* Perintah Tertulis 1 *
Tukar "GUI agent" dengan "UI agent" pada baris-baris data, mulai dari baris yang memuat "Click the 20W size label" sampai baris yang memuat "Expand the Примечания", lalu tuliskan ulang baris-baris tersebut tanpa perubahan lain.

Ketika Bisa Foto dan Minta Doa Mbah Moen untuk Anakku

Saya dan Mbah Moen…

Apa arti Mbah Moen buat saya?

Begini…

Dua bulan lalu, saat idul fitri, saya tergolong salah satu tamu yang ndablek, berani meminta langsung ke Mbah Moen untuk foto bersama beliau. Padahal, saat itu kang-kang ndalem (yang selalu dipanggil “Cung” oleh Mbah Moen) sudah melarang. Dua tiga tamu sebelumnya yang mengeluarkan smart phone untuk mengambil foto langsung dikode oleh si Akang, dibisikin untuk memasukkan kembali smart phonenya. Artinya, tidak boleh mengambil foto.

Bacaan Lainnya

Giliran saya untuk salaman pamitan, saya langsung matur ke Mbah Moen bahwa saya minta foto berdua. Dan bukan hanya mengijinkan, Mbah Moen memanggil si Akang yang tadi untuk mengambil alih hp saya dan memfoto kami.

Saya mau mundur ke belakang sedikit. 3 atau 4 tahun yang lalu, saat sowan idul fitri juga. Seperti biasa kami sowan selalu bareng-bareng sekeluarga (Abah mertua serombongan anak-mantu). Nah, saat itu di antara keluarga yang sowan, saya paling akhir salaman pamitan. Saat salaman, Mbah Moen nanya: “Sopo iki?” Saya menjawab bahwa saya mantunya Abah (mertua saya). Setelah mendengar jawaban itu, Mbah Moen langsung menyeret tangan saya dan didudukkan di sebelah beliau. Ya, di kursi panjang itu bersama beliau. Betapa kagetnya saya didudukkan di sebelah beliau. Seingat saya, saya sempat tidak beranjak karena merasa tidak layak, namun tangan saya diseret ke atas sama beliau.

* Cuplikan Data *

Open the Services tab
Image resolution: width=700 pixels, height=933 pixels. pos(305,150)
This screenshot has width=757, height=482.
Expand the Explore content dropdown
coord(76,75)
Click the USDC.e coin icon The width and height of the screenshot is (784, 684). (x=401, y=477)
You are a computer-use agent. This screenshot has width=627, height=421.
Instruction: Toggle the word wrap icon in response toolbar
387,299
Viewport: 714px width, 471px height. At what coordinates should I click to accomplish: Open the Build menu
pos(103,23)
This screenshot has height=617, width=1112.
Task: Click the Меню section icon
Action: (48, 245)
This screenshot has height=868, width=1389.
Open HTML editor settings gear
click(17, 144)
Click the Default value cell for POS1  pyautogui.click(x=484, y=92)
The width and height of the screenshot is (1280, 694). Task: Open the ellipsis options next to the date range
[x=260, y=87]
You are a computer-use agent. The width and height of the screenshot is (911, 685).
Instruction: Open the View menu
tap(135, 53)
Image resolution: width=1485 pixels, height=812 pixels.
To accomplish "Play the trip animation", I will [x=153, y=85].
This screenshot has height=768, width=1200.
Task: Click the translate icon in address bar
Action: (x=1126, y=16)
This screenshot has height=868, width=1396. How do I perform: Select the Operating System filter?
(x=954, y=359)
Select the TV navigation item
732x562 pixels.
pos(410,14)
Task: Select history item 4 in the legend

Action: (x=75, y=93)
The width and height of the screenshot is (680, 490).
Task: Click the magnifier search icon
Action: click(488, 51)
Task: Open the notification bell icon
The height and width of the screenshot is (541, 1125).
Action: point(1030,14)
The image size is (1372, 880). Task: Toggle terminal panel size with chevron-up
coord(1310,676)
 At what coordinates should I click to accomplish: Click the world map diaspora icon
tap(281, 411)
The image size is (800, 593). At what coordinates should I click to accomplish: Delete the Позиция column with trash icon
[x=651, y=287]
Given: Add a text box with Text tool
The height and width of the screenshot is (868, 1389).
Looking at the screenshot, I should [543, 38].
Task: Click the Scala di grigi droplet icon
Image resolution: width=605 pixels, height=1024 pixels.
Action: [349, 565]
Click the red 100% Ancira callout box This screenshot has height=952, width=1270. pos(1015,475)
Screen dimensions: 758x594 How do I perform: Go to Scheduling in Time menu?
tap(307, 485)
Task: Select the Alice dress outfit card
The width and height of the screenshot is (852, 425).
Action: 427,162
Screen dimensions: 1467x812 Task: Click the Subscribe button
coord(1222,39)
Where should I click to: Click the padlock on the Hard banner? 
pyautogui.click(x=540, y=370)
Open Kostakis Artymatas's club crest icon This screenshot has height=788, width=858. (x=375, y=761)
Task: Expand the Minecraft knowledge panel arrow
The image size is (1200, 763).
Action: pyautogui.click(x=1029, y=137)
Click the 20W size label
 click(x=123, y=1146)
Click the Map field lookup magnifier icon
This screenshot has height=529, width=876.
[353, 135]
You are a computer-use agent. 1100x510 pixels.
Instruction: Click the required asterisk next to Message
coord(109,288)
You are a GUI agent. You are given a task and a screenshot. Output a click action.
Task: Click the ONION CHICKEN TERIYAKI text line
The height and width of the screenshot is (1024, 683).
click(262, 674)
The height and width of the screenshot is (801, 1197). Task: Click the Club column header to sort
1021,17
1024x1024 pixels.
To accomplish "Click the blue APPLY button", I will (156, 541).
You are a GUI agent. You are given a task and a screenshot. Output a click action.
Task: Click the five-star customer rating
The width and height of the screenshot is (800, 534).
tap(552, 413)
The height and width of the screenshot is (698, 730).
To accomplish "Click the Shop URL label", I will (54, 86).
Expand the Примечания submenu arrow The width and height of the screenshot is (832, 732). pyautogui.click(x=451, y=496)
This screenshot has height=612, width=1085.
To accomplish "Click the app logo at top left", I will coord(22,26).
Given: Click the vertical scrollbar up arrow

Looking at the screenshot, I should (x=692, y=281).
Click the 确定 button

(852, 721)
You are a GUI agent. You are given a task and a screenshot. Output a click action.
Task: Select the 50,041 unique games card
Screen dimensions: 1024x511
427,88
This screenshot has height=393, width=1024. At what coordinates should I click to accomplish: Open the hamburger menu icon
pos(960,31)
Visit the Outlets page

* Perintah Tertulis 2 *
Dalam tulisan tentang Mbah Moen, dengan sebutan apa Mbah Moen selalu memanggil kang-kang ndalem?

* Jawaban Tugas 1 *
Click the 20W size label
 click(x=123, y=1146)
Click the Map field lookup magnifier icon
This screenshot has height=529, width=876.
[353, 135]
You are a computer-use agent. 1100x510 pixels.
Instruction: Click the required asterisk next to Message
coord(109,288)
You are a UI agent. You are given a task and a screenshot. Output a click action.
Task: Click the ONION CHICKEN TERIYAKI text line
The height and width of the screenshot is (1024, 683).
click(262, 674)
The height and width of the screenshot is (801, 1197). Task: Click the Club column header to sort
1021,17
1024x1024 pixels.
To accomplish "Click the blue APPLY button", I will (156, 541).
You are a UI agent. You are given a task and a screenshot. Output a click action.
Task: Click the five-star customer rating
The width and height of the screenshot is (800, 534).
tap(552, 413)
The height and width of the screenshot is (698, 730).
To accomplish "Click the Shop URL label", I will (54, 86).
Expand the Примечания submenu arrow The width and height of the screenshot is (832, 732). pyautogui.click(x=451, y=496)

* Jawaban Tugas 2 *
“Cung”.